We have organized these tasks into the following workpackages:

WP1: Data collection and ground-truth creation

WP2: Hand posture modeling and training

WP3: Vision based hand tracking and gesture recognition

WP4: Vision based facial expression recognition

WP5: Creating and animating puppets

WP6: Management

Resources needed:

WP1: Synthetic database will be created before the workshop starts. For the actual data collection phase, multiple simple cameras and a simple background will be needed. The cameras can be standard 640x480, 30 fps webcams, but with preferably high image quality. Ground truth labeling is a time consuming process, and therefore a dedicated staff will be needed for this task.

WP2: Shimada’s work will be thoroughly examined and also implemented before the start of the workshop, if at all possible. All implementations should attempt to make use of GPUs. A dedicated PC with a good GPU is necessary, as well as the cameras used for the data collection task.

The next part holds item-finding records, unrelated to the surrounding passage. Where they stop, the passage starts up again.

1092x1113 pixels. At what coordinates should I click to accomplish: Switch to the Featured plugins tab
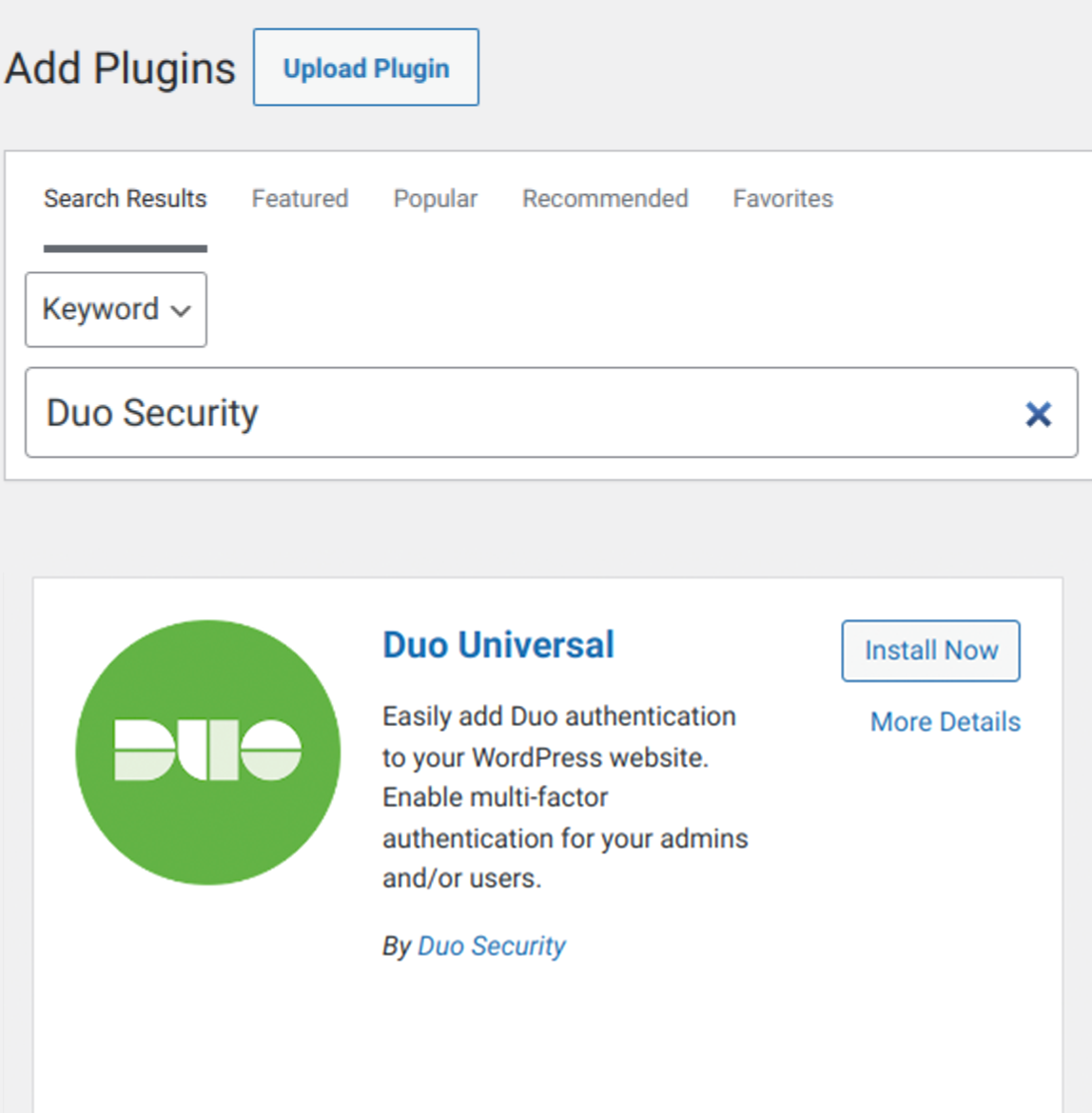[x=299, y=199]
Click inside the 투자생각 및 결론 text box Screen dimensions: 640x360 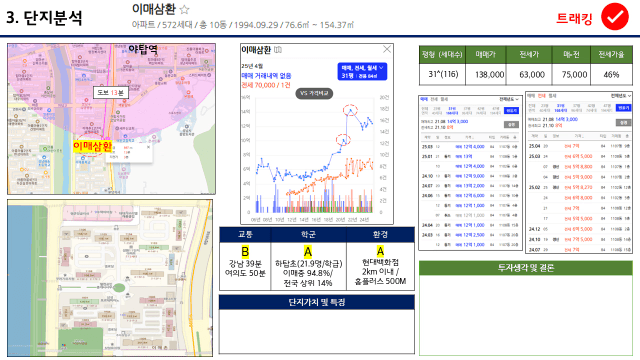526,315
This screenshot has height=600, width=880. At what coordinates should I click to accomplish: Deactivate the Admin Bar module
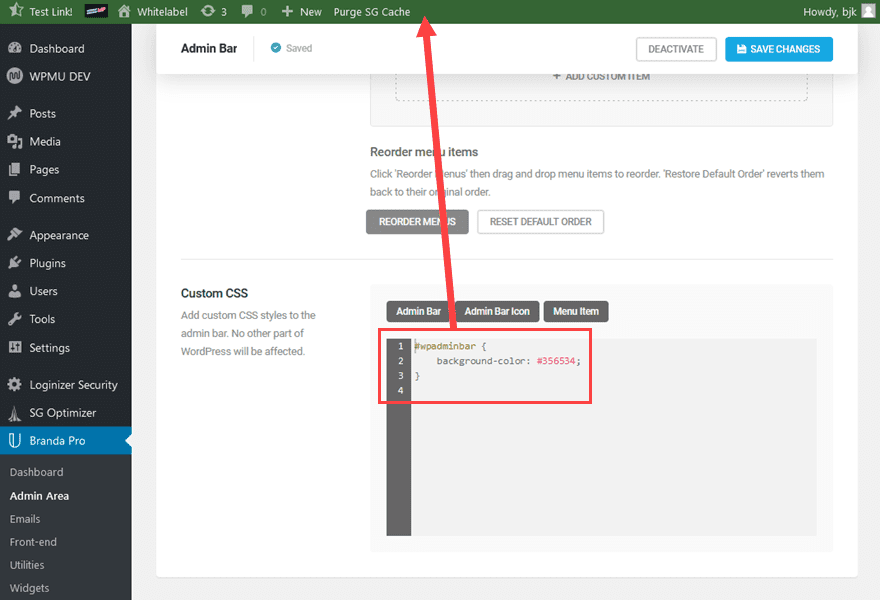pos(676,48)
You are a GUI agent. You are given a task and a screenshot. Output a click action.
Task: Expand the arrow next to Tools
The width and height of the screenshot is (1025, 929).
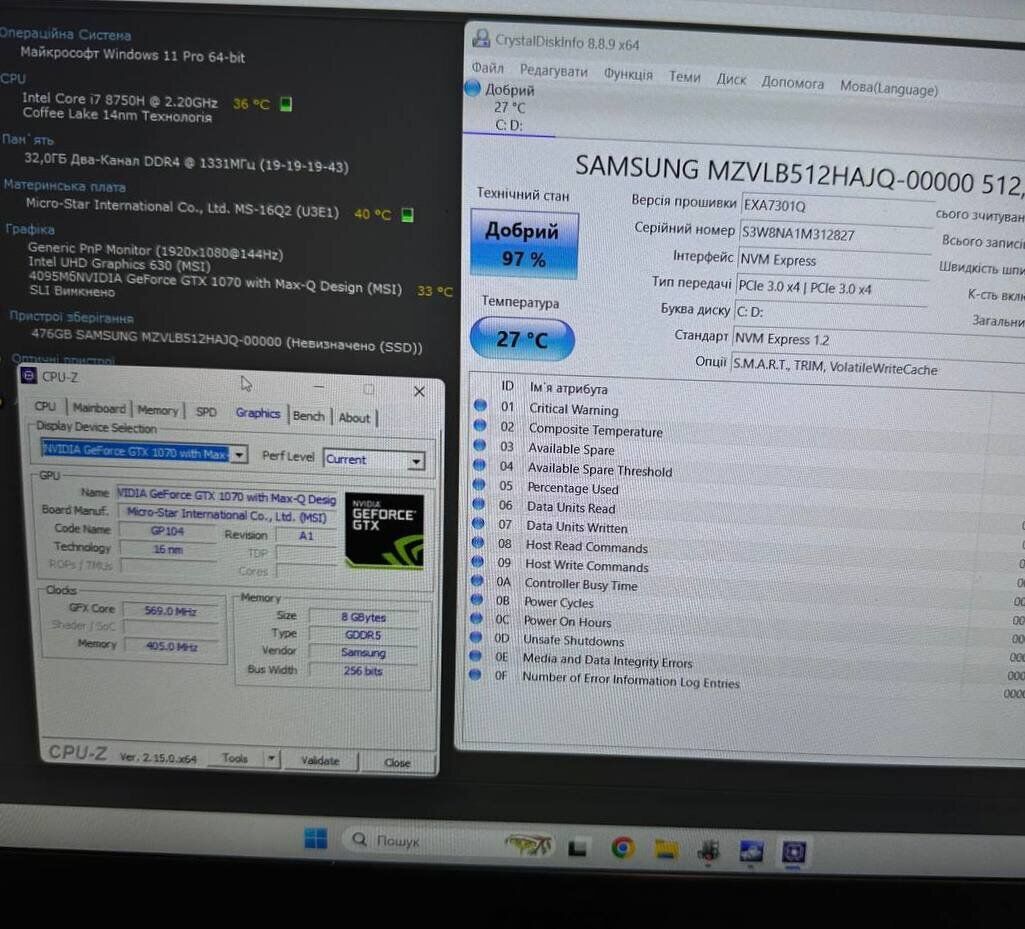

WP3 & WP4: For vision based algorithms a separate multicore PC will be used. The cameras will be directly connected to this PC. For communication between the PCs, a sensor network framework such as Smartflow will be used. As face and hand tracking are independent processes, the multicore architecture will be utilized accordingly.

WP5: Staff with graphics and animation background is needed for this work package. The final animation should also be run on a separate server, which collects all the animation parameters separately. This PC should also have a decent graphics card.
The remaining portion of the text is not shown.